**Stated problem**
Output the lines of the records below verbatim, beginning with the line containing "This screenshot has height=706, width=1024." and ending after the line containing "click(x=655, y=582)".

**Data listing**
::::::::
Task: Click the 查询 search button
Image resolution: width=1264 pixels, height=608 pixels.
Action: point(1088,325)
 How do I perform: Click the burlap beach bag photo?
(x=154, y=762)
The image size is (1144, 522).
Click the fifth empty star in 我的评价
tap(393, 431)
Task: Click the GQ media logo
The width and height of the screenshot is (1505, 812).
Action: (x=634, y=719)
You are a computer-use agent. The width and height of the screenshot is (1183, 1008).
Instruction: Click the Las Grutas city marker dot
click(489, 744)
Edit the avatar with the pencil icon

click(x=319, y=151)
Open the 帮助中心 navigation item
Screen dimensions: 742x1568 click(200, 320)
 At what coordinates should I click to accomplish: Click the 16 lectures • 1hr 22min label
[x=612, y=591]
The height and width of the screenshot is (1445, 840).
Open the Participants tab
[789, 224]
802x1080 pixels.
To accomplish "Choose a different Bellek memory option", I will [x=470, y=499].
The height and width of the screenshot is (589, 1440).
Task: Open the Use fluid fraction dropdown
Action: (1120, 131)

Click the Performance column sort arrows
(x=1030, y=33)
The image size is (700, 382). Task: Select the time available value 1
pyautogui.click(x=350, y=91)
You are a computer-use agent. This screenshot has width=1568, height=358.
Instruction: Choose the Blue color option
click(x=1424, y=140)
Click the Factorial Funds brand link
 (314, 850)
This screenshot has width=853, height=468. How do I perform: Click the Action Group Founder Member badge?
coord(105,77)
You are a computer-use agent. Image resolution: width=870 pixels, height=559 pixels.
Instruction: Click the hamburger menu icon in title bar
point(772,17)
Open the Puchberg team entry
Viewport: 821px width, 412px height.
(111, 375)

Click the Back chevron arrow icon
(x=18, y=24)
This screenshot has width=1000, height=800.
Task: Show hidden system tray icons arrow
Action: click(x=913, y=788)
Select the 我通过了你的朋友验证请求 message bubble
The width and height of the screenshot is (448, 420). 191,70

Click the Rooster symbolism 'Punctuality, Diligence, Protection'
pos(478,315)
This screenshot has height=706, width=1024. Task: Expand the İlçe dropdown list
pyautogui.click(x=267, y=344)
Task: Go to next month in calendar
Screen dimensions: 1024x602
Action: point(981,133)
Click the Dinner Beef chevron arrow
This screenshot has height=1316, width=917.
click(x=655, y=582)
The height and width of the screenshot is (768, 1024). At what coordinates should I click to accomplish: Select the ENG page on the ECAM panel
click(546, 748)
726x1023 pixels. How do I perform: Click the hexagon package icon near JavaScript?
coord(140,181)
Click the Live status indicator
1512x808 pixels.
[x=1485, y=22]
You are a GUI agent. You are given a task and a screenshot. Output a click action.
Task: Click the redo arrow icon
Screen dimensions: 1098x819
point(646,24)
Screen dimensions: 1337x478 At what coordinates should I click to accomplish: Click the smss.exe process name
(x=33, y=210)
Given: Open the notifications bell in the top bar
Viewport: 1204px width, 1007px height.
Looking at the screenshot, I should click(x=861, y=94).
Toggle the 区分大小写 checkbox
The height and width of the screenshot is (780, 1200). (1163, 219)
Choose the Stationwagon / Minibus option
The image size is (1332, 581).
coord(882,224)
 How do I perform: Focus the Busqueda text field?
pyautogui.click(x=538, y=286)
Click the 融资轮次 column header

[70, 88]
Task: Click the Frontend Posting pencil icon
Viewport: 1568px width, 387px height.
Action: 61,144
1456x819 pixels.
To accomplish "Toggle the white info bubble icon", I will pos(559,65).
::::::::
**The reply**
This screenshot has height=706, width=1024. Task: Expand the İlçe dropdown list
pyautogui.click(x=267, y=344)
Task: Go to next month in calendar
Screen dimensions: 1024x602
Action: point(981,133)
Click the Dinner Beef chevron arrow
This screenshot has height=1316, width=917.
click(x=655, y=582)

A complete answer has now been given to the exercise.